Outcomes following successful decannulation from extracorporeal life support for cardiogenic shock.
Objective: Although extracorporeal life support (ECLS) has increasingly been used for the treatment of patients with cardiogenic shock (CS), the outcomes of those successfully weaned from support remain poorly defined.
Methods: Of 510 venoarterial ECLS CS patients at our institution between January 2015 and December 2020, 249 were decannulated and survived for 30 days or until discharge (ie, successfully weaned). Factors associated with survival to discharge were assessed and 1-year survival was described.

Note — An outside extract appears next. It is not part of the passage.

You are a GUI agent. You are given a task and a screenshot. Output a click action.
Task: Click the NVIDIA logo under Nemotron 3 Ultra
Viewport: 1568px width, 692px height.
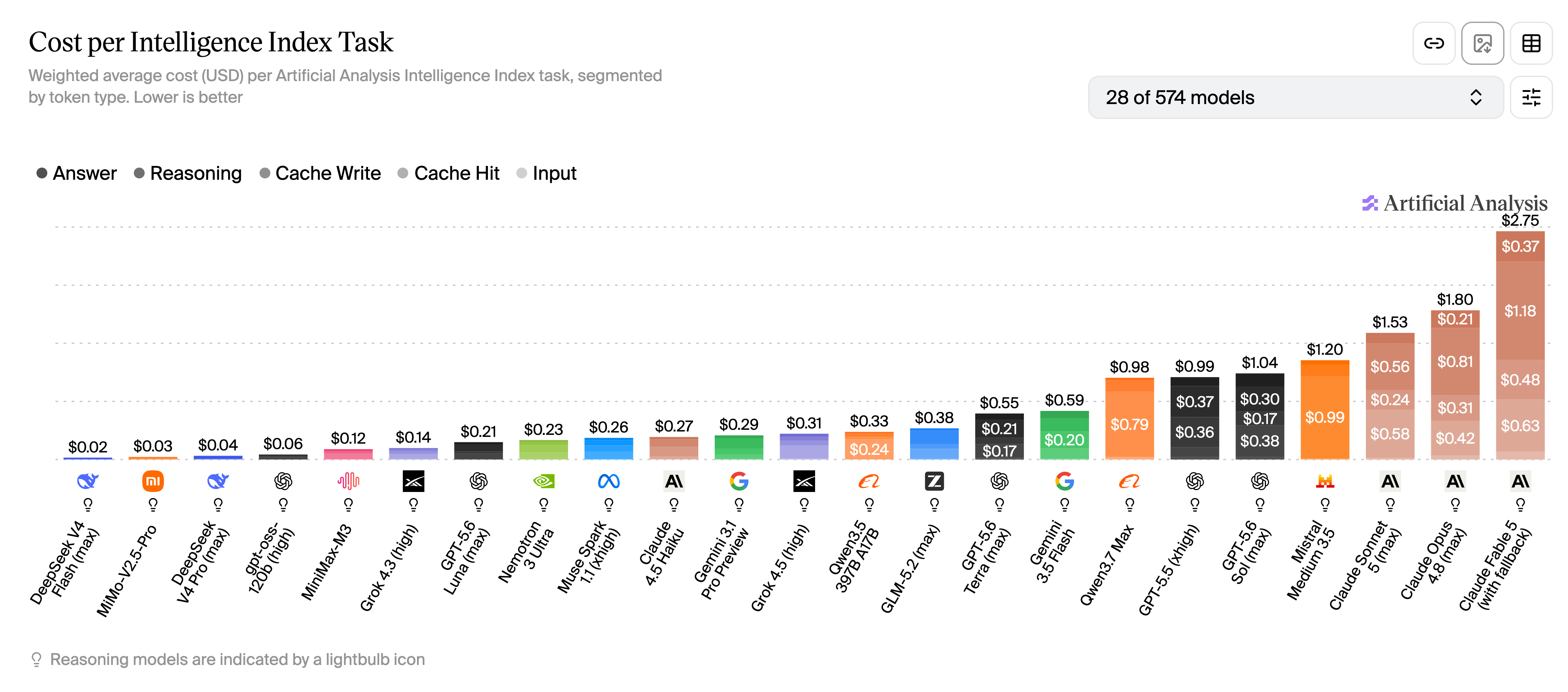544,481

Results: Of 510 eligible CS ECLS patients, 249 (48.8%) were successfully decannulated, 227 (44.5%) died during/following ECLS, and 34 (6.7%) were bridged to heart transplantation or a ventricular assist device. Patients with a primary graft dysfunction etiology of CS had a greater chance of successful decannulation (odds ratio [OR], 3.088; 95% CI, 1.1-8.671; P = .0323), whereas patients with ECLS during cardiopulmonary resuscitation had a reduced chance of successful decannulation (OR, 0.354; 95% CI, 0.17-0.735; P = .0054). Of successfully decannulated patients, 218 (87.6%) survived to hospital discharge and 31 (12.4%) died in the hospital. Acute myocardial infarction etiology (OR, 4.751; 95% CI, 1.623-13.902; P = .0044), preexisting chronic kidney disease (OR, 3.422; 95% CI, 1.374-8.52; P = .0082), and initiation of continuous renal replacement therapies (OR, 3.188; 95% CI, 1.291-7.871; P = .012) were significantly associated with in-hospital mortality despite successful decannulation. One-year survival in successfully decannulated patients surviving to hospital discharge was 95.0% and comparable to 1-year survival in patients who received a heart transplant or ventricular assist device.
Conclusions: Successful decannulation can be achieved in a significant proportion of patients treated with ECLS for CS but does not guarantee survival to hospital discharge. However, 1-year survival of hospital survivors remains high and is comparable to patients bridged to transplant or a ventricular assist device.